[Required work]
Without a single alteration, write the listing out again.

[Given entries]
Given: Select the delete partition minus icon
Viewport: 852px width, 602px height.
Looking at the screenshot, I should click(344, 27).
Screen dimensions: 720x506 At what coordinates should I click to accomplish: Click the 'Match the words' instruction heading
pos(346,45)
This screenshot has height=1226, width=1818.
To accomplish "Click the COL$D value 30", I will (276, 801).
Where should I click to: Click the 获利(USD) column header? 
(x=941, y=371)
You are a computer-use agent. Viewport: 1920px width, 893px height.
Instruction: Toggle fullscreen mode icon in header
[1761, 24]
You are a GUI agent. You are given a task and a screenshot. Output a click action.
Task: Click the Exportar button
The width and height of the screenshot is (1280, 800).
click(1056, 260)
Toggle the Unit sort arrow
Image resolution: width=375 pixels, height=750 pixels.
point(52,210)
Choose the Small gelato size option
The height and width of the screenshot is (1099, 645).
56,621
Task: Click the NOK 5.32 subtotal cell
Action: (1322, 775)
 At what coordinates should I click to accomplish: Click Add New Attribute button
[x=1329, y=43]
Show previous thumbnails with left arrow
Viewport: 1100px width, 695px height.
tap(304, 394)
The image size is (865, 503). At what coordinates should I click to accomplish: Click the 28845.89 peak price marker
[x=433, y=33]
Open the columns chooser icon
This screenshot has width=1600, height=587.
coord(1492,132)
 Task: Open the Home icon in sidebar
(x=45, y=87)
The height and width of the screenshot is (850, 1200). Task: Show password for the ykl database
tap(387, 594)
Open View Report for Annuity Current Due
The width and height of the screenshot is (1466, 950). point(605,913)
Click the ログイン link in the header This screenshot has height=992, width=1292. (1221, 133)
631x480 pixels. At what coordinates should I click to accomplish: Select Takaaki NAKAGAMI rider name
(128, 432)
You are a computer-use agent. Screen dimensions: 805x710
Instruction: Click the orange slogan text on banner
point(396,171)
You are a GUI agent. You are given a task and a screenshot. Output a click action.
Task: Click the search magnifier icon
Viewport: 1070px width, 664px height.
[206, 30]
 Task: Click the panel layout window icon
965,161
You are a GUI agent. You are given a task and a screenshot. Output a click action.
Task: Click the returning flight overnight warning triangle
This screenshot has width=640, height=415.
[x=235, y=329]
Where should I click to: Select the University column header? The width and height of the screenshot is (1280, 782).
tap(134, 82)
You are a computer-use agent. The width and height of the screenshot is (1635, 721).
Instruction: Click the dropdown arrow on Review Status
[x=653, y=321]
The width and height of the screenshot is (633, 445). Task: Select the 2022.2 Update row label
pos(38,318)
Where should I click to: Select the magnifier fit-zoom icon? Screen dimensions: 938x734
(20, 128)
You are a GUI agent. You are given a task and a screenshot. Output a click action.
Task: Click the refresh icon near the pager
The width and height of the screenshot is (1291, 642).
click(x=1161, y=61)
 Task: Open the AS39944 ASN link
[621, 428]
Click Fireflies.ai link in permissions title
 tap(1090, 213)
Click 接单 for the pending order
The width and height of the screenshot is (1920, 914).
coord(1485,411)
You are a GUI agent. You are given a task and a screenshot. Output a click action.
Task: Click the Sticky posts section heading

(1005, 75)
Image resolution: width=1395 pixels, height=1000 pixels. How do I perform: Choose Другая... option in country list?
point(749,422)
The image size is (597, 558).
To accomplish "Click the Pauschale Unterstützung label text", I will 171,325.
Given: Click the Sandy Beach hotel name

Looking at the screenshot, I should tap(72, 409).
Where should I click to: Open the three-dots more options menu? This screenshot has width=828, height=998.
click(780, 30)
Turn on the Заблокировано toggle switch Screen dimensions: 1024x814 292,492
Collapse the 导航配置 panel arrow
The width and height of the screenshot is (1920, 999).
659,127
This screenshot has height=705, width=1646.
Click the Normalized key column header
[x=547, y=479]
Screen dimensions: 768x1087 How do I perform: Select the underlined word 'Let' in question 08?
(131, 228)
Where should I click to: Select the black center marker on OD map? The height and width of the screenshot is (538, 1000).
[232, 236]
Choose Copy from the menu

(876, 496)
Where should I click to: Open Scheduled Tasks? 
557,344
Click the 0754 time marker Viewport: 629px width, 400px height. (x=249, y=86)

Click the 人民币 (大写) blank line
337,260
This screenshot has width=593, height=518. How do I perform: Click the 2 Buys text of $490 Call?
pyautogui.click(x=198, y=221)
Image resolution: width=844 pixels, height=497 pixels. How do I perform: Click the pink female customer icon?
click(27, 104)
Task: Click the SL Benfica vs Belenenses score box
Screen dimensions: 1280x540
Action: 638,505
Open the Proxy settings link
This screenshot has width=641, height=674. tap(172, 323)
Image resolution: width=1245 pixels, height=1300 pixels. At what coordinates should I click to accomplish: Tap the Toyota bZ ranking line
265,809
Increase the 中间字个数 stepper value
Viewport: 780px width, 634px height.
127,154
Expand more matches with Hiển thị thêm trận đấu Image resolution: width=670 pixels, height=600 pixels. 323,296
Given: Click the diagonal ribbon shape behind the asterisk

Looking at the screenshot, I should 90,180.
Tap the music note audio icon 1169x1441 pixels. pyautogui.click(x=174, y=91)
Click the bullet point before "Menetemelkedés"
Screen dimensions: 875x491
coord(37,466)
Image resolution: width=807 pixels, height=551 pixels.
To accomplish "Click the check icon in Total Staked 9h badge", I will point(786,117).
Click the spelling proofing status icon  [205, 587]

[Exercise output]
Given: Select the delete partition minus icon
Viewport: 852px width, 602px height.
Looking at the screenshot, I should click(344, 27).
Screen dimensions: 720x506 At what coordinates should I click to accomplish: Click the 'Match the words' instruction heading
pos(346,45)
This screenshot has height=1226, width=1818.
To accomplish "Click the COL$D value 30", I will (276, 801).
Where should I click to: Click the 获利(USD) column header? 
(x=941, y=371)
You are a computer-use agent. Viewport: 1920px width, 893px height.
Instruction: Toggle fullscreen mode icon in header
[1761, 24]
You are a GUI agent. You are given a task and a screenshot. Output a click action.
Task: Click the Exportar button
The width and height of the screenshot is (1280, 800).
click(1056, 260)
Toggle the Unit sort arrow
Image resolution: width=375 pixels, height=750 pixels.
point(52,210)
Choose the Small gelato size option
The height and width of the screenshot is (1099, 645).
56,621
Task: Click the NOK 5.32 subtotal cell
Action: (1322, 775)
 At what coordinates should I click to accomplish: Click Add New Attribute button
[x=1329, y=43]
Show previous thumbnails with left arrow
Viewport: 1100px width, 695px height.
tap(304, 394)
The image size is (865, 503). At what coordinates should I click to accomplish: Click the 28845.89 peak price marker
[x=433, y=33]
Open the columns chooser icon
This screenshot has width=1600, height=587.
coord(1492,132)
 Task: Open the Home icon in sidebar
(x=45, y=87)
The height and width of the screenshot is (850, 1200). Task: Show password for the ykl database
tap(387, 594)
Open View Report for Annuity Current Due
The width and height of the screenshot is (1466, 950). point(605,913)
Click the ログイン link in the header This screenshot has height=992, width=1292. (1221, 133)
631x480 pixels. At what coordinates should I click to accomplish: Select Takaaki NAKAGAMI rider name
(128, 432)
You are a computer-use agent. Screen dimensions: 805x710
Instruction: Click the orange slogan text on banner
point(396,171)
You are a GUI agent. You are given a task and a screenshot. Output a click action.
Task: Click the search magnifier icon
Viewport: 1070px width, 664px height.
[206, 30]
 Task: Click the panel layout window icon
965,161
You are a GUI agent. You are given a task and a screenshot. Output a click action.
Task: Click the returning flight overnight warning triangle
This screenshot has width=640, height=415.
[x=235, y=329]
Where should I click to: Select the University column header? The width and height of the screenshot is (1280, 782).
tap(134, 82)
You are a computer-use agent. The width and height of the screenshot is (1635, 721).
Instruction: Click the dropdown arrow on Review Status
[x=653, y=321]
The width and height of the screenshot is (633, 445). Task: Select the 2022.2 Update row label
pos(38,318)
Where should I click to: Select the magnifier fit-zoom icon? Screen dimensions: 938x734
(20, 128)
You are a GUI agent. You are given a task and a screenshot. Output a click action.
Task: Click the refresh icon near the pager
The width and height of the screenshot is (1291, 642).
click(x=1161, y=61)
 Task: Open the AS39944 ASN link
[621, 428]
Click Fireflies.ai link in permissions title
 tap(1090, 213)
Click 接单 for the pending order
The width and height of the screenshot is (1920, 914).
coord(1485,411)
You are a GUI agent. You are given a task and a screenshot. Output a click action.
Task: Click the Sticky posts section heading

(1005, 75)
Image resolution: width=1395 pixels, height=1000 pixels. How do I perform: Choose Другая... option in country list?
point(749,422)
The image size is (597, 558).
To accomplish "Click the Pauschale Unterstützung label text", I will 171,325.
Given: Click the Sandy Beach hotel name

Looking at the screenshot, I should tap(72, 409).
Where should I click to: Open the three-dots more options menu? This screenshot has width=828, height=998.
click(780, 30)
Turn on the Заблокировано toggle switch Screen dimensions: 1024x814 292,492
Collapse the 导航配置 panel arrow
The width and height of the screenshot is (1920, 999).
659,127
This screenshot has height=705, width=1646.
Click the Normalized key column header
[x=547, y=479]
Screen dimensions: 768x1087 How do I perform: Select the underlined word 'Let' in question 08?
(131, 228)
Where should I click to: Select the black center marker on OD map? The height and width of the screenshot is (538, 1000).
[232, 236]
Choose Copy from the menu

(876, 496)
Where should I click to: Open Scheduled Tasks? 
557,344
Click the 0754 time marker Viewport: 629px width, 400px height. (x=249, y=86)

Click the 人民币 (大写) blank line
337,260
This screenshot has width=593, height=518. How do I perform: Click the 2 Buys text of $490 Call?
pyautogui.click(x=198, y=221)
Image resolution: width=844 pixels, height=497 pixels. How do I perform: Click the pink female customer icon?
click(27, 104)
Task: Click the SL Benfica vs Belenenses score box
Screen dimensions: 1280x540
Action: 638,505
Open the Proxy settings link
This screenshot has width=641, height=674. tap(172, 323)
Image resolution: width=1245 pixels, height=1300 pixels. At what coordinates should I click to accomplish: Tap the Toyota bZ ranking line
265,809
Increase the 中间字个数 stepper value
Viewport: 780px width, 634px height.
127,154
Expand more matches with Hiển thị thêm trận đấu Image resolution: width=670 pixels, height=600 pixels. 323,296
Given: Click the diagonal ribbon shape behind the asterisk

Looking at the screenshot, I should 90,180.
Tap the music note audio icon 1169x1441 pixels. pyautogui.click(x=174, y=91)
Click the bullet point before "Menetemelkedés"
Screen dimensions: 875x491
coord(37,466)
Image resolution: width=807 pixels, height=551 pixels.
To accomplish "Click the check icon in Total Staked 9h badge", I will point(786,117).
Click the spelling proofing status icon  [205, 587]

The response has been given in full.